Morgane Stankiewiez – Meredith

Une nouvelle sortie des éditions Noir d’Absinthe, toute fraîche ! Meredith de Morgane Stankiewiez est une novella gothique, parue le 3O mars 2021. Je remercie Audrey de la maison d’édition pour l’envoi de cette œuvre, j’ai pris beaucoup de plaisir à lire ce texte, ensorcelée par la plume de la fée Morgane. Cette lecture s’inscrit dans un double challenge : le projet Ombre 2021, du fait de son format court, d’une part. Et je me suis dit que ce texte et son autrice pouvaient être mis à l’honneur dans le cadre du Printemps de l’Imaginaire francophone 2021, dans la catégorie « Mage, mageresse, les deux ou pas ».

Synopsis

 » Nouvelle Angleterre, 1813.

Caleb Vance est destiné à un avenir ennuyeux : épouser la fille du maire, reprendre l’entreprise familiale et perpétuer la lignée. Pour lui qui rêvait d’aventures, le futur s’avère peu reluisant.

L’arrivée d’Elias Morrington et sa fille, deux Anglais fuyant la guerre qui fait rage au Nord, contrarie ce gris destin. La sulfureuse Alathea, sirène noire au charme aussi vénéneux qu’envoûtant, éveille l’intérêt de Caleb, que cette noire passion pourrait bien mener à sa perte. Les Vance ont invité le diable en leur demeure, et il semble bien qu’ils en paieront le prix… »

Meredith : une novella d’ambiance

Une œuvre éponyme

La novella porte le nom d’un des personnages de ce texte : Meredith. Meredith est une commune du New Hampshire, Etat faisant partie de la région de la Nouvelle-Angleterre. Meredith est donc d’abord un cadre géographique et temporel pour le récit. C’est également un arrière-plan historique, puisqu’il est fait référence dans l’histoire à la guerre anglo-américaine de 1812 à 1815. Plusieurs causes à cette guerre sont évoquées aujourd’hui, comme des tensions commerciales, la souscription forcée de déserteurs anglais sur le sol américain, ou encore l’invasion de terres canadiennes par les Etats-Unis. Ce cadre historique n’est pas au cœur du récit, toutefois Elias et Alethea sont anglais, ce qui évidemment aura un enjeu dans le déroulement de l’histoire.

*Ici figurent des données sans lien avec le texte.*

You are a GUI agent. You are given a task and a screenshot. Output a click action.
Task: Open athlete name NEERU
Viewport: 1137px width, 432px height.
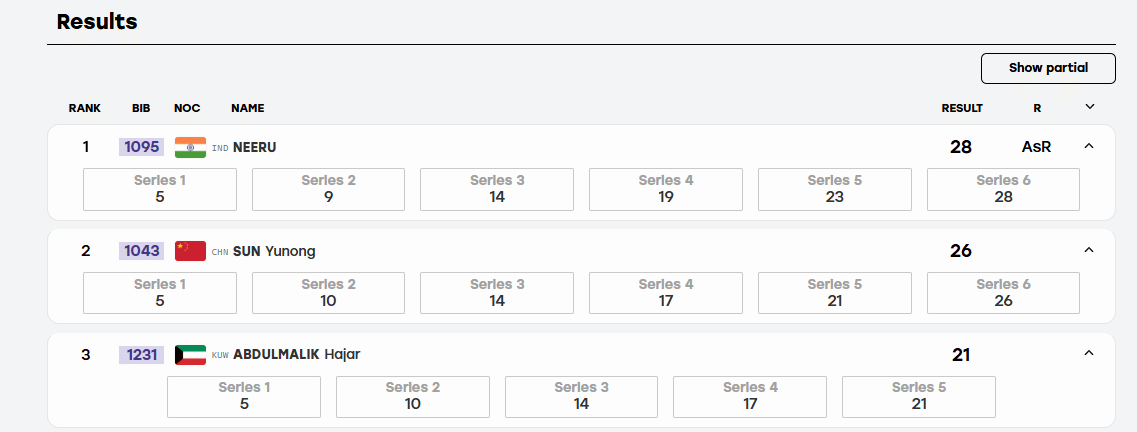coord(255,147)
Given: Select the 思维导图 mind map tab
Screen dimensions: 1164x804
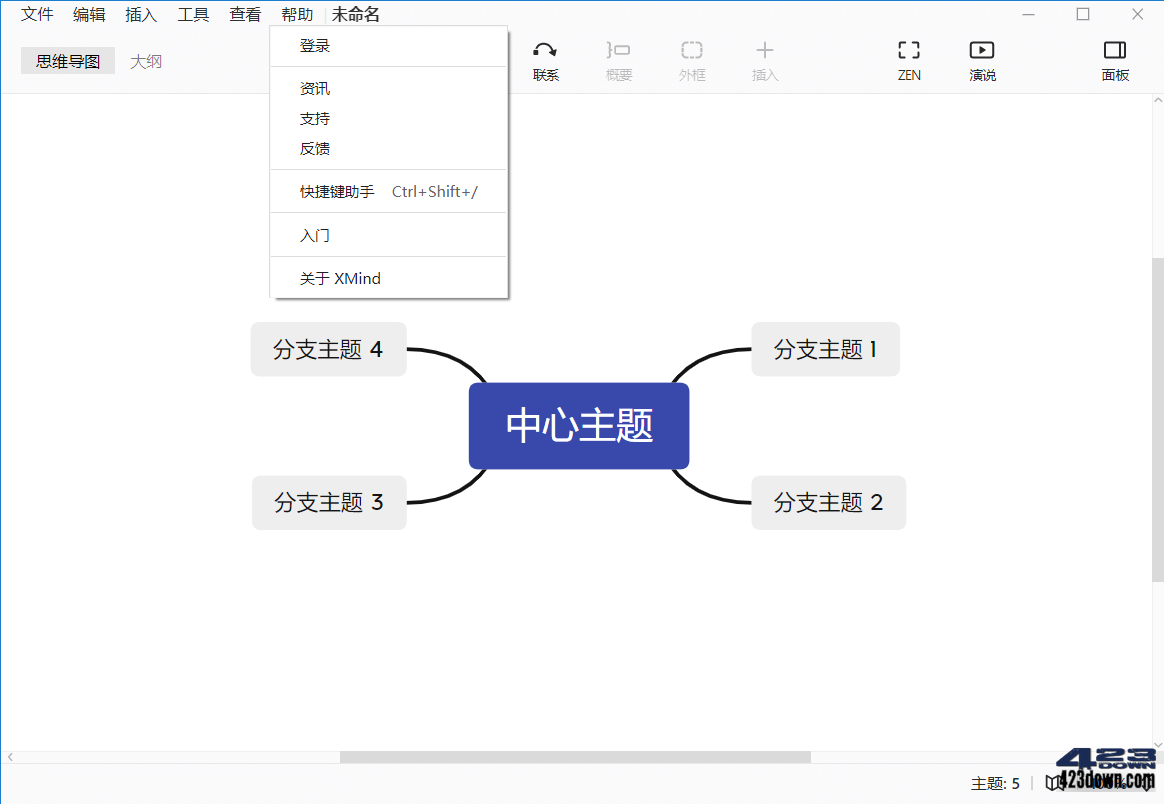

Plus qu’un décor, Meredith est aussi un être vivant, qui vit, qui respire et qui meurt. Par métonymie, elle désigne tous les habitants, humains, qui ne font qu’un bloc. Elle est dotée d’un souffle, de veines, du pouvoir de choisir, et meurt comme tout être humain. Elle étouffe, aussi. Isolée du monde extérieur en cet hiver 1813, elle empêche tout personnage de la quitter, resserrant l’intrigue en son sein. C’est un huis-clos qui se donne à lire.

Enfin, il y a un cadre romanesque, clairement gothique. La ville, pour commencer, dans son traitement. On est dans une ville isolée du reste du pays par les neiges hivernales, et Meredith se pare de couleurs très pâles, feutrées. Son traitement humanisé ajoute à l’ambiance un peu surnaturelle. Le manoir des Vance est une demeure gothique par excellence, dans son architecture. On aurait apprécié davantage de développement sur cette ville et son ambiance, d’autant qu’elle porte le nom de la novella. Toutefois, le format court ne permet pas de s’étaler.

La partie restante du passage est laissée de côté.